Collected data
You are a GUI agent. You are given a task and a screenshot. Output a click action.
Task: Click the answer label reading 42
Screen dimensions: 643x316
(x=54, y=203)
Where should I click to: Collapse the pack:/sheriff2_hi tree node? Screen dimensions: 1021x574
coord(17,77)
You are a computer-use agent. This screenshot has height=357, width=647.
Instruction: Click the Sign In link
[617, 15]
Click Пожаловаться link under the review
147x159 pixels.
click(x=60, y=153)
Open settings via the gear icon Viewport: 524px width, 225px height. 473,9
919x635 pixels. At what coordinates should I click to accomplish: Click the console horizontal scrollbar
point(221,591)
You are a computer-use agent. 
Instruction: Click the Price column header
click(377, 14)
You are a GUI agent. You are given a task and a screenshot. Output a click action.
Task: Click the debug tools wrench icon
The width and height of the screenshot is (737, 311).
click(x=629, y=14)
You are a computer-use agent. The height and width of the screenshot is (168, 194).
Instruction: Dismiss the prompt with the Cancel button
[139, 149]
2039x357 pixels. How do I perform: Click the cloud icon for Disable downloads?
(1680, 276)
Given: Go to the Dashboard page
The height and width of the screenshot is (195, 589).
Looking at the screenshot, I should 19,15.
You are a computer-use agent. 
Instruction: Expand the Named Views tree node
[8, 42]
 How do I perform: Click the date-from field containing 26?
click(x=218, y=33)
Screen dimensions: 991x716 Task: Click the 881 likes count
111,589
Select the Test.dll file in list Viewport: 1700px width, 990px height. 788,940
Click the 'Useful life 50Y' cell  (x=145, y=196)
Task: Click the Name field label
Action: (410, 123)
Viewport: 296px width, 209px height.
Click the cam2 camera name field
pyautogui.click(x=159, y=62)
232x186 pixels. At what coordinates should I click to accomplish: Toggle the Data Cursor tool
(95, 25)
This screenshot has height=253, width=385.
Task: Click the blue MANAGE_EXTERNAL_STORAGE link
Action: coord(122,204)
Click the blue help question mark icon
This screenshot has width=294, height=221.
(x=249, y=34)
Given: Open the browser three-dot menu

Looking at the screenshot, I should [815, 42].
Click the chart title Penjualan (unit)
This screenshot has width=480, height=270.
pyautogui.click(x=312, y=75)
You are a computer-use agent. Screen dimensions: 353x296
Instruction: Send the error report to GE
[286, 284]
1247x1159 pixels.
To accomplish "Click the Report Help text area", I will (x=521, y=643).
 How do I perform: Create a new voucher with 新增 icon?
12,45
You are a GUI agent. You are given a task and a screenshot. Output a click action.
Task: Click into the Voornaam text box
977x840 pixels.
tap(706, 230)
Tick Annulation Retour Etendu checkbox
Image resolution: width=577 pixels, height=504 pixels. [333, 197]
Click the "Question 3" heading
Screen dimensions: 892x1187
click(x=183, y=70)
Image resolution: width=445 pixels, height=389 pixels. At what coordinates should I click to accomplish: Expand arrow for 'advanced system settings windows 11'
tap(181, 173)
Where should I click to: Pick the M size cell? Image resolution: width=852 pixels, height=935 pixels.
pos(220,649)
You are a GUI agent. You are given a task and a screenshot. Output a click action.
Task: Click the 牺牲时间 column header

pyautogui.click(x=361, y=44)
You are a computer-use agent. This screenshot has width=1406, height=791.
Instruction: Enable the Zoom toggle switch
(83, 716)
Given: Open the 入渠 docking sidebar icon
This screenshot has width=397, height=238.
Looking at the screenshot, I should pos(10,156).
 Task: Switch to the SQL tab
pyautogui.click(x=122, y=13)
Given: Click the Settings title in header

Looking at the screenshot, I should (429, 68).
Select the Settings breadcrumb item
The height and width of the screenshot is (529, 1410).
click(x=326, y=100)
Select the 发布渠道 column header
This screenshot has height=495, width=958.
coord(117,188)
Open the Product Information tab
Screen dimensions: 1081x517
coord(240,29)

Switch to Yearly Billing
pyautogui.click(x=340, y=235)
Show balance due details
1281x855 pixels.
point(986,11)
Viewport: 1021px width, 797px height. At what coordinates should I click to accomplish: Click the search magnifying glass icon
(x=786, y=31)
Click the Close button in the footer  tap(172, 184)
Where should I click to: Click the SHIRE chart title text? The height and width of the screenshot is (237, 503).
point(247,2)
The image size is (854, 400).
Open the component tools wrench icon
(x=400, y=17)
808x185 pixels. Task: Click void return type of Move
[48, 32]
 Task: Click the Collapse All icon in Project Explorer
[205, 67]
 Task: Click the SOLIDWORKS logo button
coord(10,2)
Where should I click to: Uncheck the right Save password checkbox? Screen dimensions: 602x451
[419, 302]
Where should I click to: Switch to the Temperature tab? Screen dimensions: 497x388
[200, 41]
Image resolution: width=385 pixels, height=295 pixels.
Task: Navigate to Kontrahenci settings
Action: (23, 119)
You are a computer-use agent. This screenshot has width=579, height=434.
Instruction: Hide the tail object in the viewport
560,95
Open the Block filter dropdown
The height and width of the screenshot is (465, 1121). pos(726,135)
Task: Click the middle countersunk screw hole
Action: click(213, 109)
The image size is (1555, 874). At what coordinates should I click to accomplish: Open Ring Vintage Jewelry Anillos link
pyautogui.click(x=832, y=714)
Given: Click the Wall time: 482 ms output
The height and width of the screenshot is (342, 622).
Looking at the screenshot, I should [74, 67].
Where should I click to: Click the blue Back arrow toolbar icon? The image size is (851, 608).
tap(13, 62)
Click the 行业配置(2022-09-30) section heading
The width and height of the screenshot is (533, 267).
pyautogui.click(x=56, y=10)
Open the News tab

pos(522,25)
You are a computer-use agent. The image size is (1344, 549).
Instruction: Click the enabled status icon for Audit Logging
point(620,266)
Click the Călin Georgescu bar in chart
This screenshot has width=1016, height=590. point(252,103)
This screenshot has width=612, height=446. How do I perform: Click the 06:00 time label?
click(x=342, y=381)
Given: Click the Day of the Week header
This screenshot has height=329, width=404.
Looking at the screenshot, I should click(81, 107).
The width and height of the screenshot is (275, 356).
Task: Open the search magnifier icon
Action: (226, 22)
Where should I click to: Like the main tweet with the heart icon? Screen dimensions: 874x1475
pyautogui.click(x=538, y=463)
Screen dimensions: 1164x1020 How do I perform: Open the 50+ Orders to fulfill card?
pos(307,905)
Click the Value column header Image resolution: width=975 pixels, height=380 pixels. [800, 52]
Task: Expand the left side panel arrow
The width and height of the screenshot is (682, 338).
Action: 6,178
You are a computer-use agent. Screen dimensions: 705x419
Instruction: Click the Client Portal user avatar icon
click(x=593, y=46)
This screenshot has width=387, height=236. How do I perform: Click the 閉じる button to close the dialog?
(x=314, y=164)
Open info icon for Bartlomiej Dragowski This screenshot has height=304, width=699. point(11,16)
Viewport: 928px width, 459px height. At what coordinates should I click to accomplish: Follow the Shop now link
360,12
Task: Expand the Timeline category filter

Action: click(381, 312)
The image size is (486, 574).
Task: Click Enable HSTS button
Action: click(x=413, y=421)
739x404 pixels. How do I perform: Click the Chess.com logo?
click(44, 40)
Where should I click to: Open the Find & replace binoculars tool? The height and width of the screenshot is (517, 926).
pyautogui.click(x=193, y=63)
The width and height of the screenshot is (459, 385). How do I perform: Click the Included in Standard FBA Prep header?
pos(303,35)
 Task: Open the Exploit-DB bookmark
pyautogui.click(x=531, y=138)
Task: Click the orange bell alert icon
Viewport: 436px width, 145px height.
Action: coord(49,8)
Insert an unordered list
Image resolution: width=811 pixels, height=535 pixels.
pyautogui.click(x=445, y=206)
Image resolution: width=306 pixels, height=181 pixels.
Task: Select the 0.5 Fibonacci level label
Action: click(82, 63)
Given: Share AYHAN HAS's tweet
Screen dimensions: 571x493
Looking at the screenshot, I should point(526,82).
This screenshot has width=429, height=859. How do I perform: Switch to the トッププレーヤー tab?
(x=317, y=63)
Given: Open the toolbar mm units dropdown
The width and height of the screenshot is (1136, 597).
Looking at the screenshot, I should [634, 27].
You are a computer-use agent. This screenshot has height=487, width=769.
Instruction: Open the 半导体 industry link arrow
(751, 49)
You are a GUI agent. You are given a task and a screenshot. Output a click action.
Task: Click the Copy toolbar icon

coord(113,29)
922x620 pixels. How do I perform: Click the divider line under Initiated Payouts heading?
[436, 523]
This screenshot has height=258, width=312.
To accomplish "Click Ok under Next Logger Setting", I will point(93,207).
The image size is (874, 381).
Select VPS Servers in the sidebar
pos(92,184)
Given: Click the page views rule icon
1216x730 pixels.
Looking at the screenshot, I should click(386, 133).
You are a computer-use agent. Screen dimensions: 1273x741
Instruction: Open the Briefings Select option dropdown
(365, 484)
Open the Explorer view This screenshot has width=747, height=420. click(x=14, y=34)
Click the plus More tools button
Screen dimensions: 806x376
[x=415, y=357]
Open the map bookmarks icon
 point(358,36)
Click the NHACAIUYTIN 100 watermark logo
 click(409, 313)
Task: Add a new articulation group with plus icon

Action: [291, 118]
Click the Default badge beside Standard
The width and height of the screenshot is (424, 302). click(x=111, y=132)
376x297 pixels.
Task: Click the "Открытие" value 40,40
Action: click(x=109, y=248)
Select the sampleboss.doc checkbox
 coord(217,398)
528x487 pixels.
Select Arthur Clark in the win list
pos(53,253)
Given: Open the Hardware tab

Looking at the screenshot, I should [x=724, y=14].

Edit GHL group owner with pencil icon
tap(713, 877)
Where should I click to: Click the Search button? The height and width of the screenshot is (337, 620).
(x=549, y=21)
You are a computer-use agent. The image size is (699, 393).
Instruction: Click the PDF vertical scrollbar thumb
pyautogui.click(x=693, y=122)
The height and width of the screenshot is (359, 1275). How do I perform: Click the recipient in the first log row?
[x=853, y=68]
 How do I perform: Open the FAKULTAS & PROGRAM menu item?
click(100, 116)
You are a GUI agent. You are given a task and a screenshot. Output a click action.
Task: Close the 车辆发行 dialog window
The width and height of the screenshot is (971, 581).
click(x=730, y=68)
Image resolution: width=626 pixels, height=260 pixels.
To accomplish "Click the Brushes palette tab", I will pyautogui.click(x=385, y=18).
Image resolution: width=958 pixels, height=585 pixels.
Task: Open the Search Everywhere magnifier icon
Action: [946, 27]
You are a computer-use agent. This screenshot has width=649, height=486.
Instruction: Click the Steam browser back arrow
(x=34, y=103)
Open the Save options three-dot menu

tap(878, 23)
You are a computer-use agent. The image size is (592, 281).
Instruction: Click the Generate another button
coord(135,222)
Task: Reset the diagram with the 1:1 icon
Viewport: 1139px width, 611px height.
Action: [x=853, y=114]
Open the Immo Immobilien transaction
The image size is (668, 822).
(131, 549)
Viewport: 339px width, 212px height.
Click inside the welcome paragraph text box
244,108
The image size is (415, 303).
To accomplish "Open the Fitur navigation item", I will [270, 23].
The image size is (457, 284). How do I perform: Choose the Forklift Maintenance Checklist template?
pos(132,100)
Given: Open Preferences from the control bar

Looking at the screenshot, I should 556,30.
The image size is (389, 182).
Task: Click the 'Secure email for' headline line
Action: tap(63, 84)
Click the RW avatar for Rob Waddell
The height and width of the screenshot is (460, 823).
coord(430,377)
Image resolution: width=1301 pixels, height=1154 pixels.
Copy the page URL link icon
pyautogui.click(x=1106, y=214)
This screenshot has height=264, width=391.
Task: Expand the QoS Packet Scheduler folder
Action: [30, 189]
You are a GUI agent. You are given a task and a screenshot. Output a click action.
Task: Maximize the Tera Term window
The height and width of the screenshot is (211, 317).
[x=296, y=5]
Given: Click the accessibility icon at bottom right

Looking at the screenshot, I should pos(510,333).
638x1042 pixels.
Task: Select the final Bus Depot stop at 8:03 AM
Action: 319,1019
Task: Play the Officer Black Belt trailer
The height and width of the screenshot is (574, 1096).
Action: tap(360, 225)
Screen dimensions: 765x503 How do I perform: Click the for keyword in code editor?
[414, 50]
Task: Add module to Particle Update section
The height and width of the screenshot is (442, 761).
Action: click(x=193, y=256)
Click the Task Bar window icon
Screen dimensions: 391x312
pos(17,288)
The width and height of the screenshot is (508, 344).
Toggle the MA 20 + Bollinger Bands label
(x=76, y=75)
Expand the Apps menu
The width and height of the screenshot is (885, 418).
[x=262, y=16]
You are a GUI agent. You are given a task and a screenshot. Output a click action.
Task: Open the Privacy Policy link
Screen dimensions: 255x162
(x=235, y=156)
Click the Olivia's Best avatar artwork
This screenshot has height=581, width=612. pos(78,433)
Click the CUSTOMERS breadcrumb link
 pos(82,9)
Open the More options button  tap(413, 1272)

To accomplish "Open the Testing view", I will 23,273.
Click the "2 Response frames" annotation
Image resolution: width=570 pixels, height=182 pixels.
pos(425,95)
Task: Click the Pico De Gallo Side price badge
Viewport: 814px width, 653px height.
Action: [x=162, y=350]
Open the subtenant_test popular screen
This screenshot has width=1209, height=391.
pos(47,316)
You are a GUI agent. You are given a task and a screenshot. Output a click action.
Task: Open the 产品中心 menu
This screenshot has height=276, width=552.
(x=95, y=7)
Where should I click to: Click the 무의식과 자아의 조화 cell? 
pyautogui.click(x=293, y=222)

Aim of the task: In the records above, find every line that contains the word "More" and copy it.

Written response:
Click the plus More tools button
Open the More options button  tap(413, 1272)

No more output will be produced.